Последние дни
Опубликовано на Archive of Our Own по адресу /8461183.
Рейтинг: Для подростков и старше
Предупреждения: Изображения насилия, Смерть главного персонажа
Категория: Слэш
Фэндом: Hetalia: Axis Powers
Пейринги: Америка/Англия, Англия/Пруссия, Франция/Германия, Пруссия/Россия, Неудачники
Персонажи: Англия, Пруссия, Америка, Россия, Франция, Германия, Китай
Дополнительные метки: Историческая Хеталия, Исторический, Персонификации стран, Исторический сеттинг, Вторая мировая война, Холодная война
Серия: Часть 1 из «Я слишком одинок в этом мире»
Статистика: Опубликовано: 2016-11-01 Завершено: 2016-11-10 Глав: 8/8 Слов: 36215
Последние дни
от Simplicissimus
Аннотация
После Второй мировой войны Артур Кёркленд отчаянно пытается вызволить своего бывшего возлюбленного Гильберта Байльшмидта из рук русских.
Примечания
Эпиграф:
Смерть — это поворот дороги,
Смерть — не что иное, как выход из поля зрения.

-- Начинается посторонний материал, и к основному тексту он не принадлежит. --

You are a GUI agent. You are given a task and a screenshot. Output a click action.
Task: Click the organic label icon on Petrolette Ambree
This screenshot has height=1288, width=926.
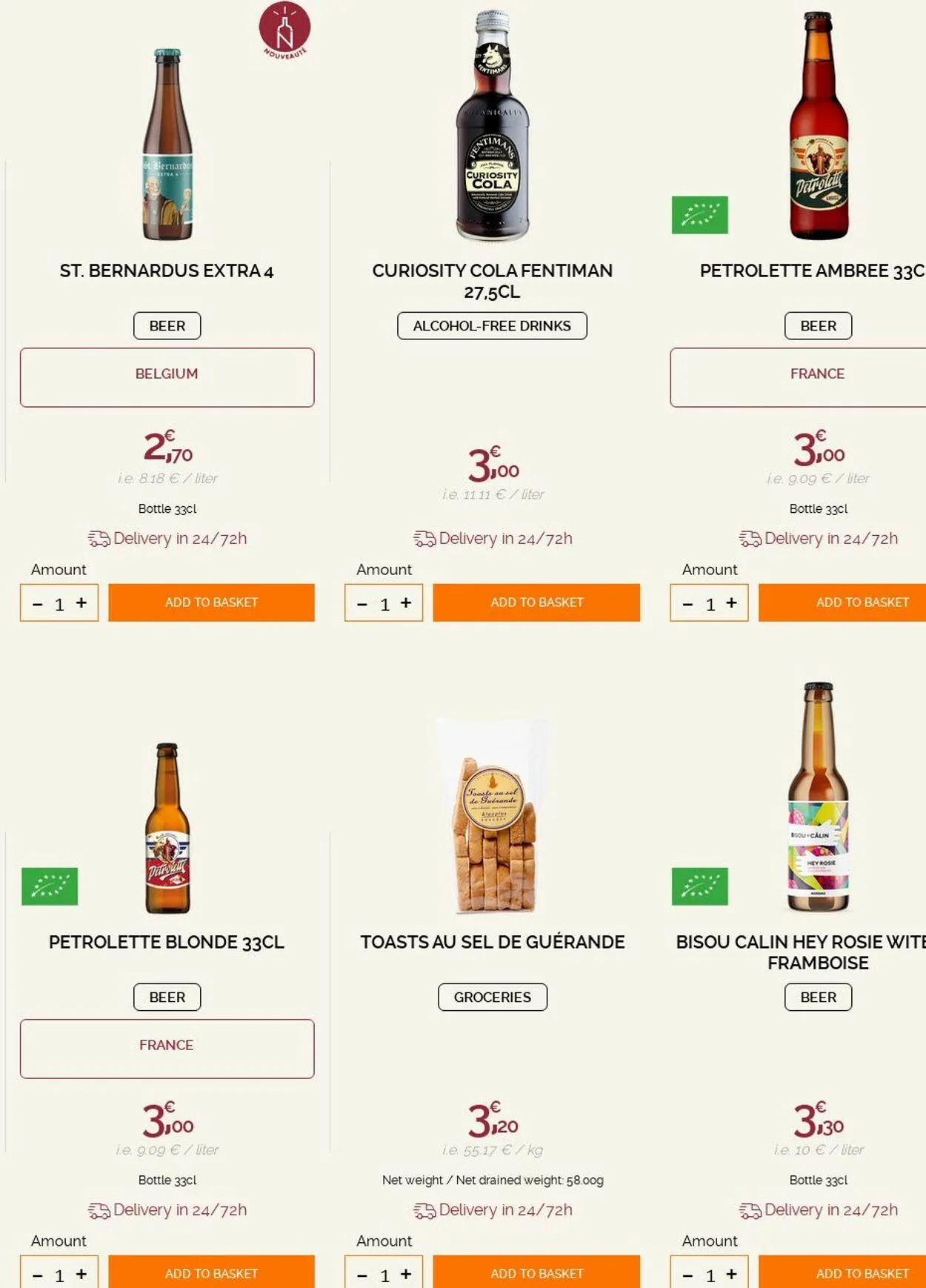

Я слышу, ты идешь впереди,
Так же реален, как я.
— Фернандо Пессоа
Дополнительные примечания см. в конце работы
На Потсдамской конференции
1945 год, Потсдам.
— Я хочу его видеть.
В течение того месяца, что мы заседали в Потсдаме, каждый раз, когда мне удавалось поймать Брагинского наедине, я повторял это требование.
Русскому, казалось, нравилось смотреть на мое покрасневшее лицо, или же он просто хотел мне насолить.
В общем, с тех пор как в мае Гильберта схватили русские в Берлине, никто из союзников его больше не видел.
Людвиг, за которым мы с двумя моими недругами присматривали вместе, чуть не сошел с ума из-за этого. Теперь никто не хотел с ним оставаться, кроме Франциска, этого самодовольного психопата.
В коридоре после заседания, когда я снова столкнулся лицом к лицу с этим красным дьяволом, и он с интересом изобразил фальшивую улыбку, Альфред поспешно подошел, с улыбкой взял меня за руку и оттащил за угол.
Американец в костюме выглядел солидным, зрелым и невероятно довольным собой.
Победа над Японией была не за горами, и у него, конечно, были причины для такого настроения.
Он пристально смотрел на меня со сложным выражением лица, в котором непонятным образом смешивалось раздражение из-за моего бездействия.
В последнее время он действовал стремительно, но терпения у него было мало, и все из-за упрямого Брагинского — мы никак не могли прийти к согласию по вопросу восточных территорий Германии.
Поправив очки, он редкостно для себя нахмурился, глядя на меня.
— Я вот что скажу, что это ты весь день тут шныряешь, а?
Что это за странные маневры? Хочешь заключить сепаратный тайный договор с Советским Союзом?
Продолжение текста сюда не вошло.